§ Problem to work on: A faithful transcription of all the entries below is needed, without the pictures.

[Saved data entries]
[Start of Attachment]

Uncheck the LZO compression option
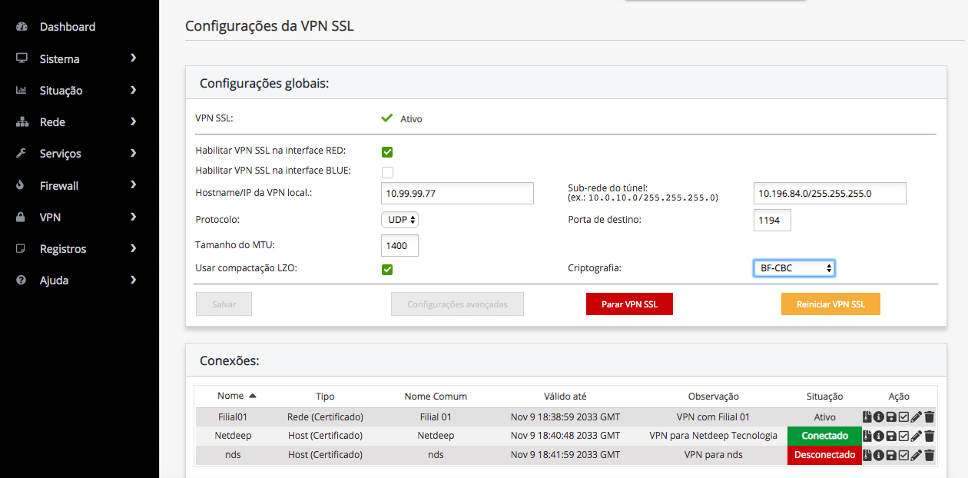The height and width of the screenshot is (478, 968). click(x=387, y=270)
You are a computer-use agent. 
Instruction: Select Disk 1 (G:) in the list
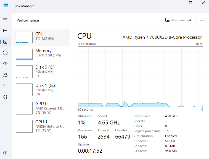(x=41, y=90)
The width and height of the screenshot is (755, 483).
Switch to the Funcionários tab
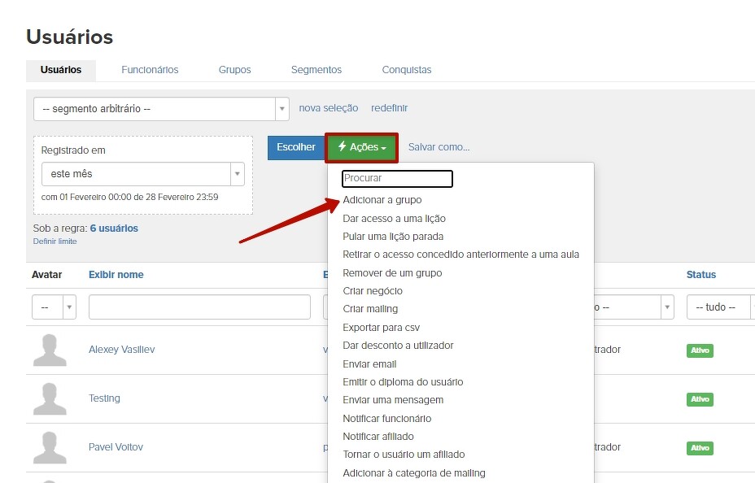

[End of Attachment]

§ Solution to this task:
Uncheck the LZO compression option
The height and width of the screenshot is (478, 968). click(x=387, y=270)
You are a computer-use agent. 
Instruction: Select Disk 1 (G:) in the list
(x=41, y=90)
The width and height of the screenshot is (755, 483).
Switch to the Funcionários tab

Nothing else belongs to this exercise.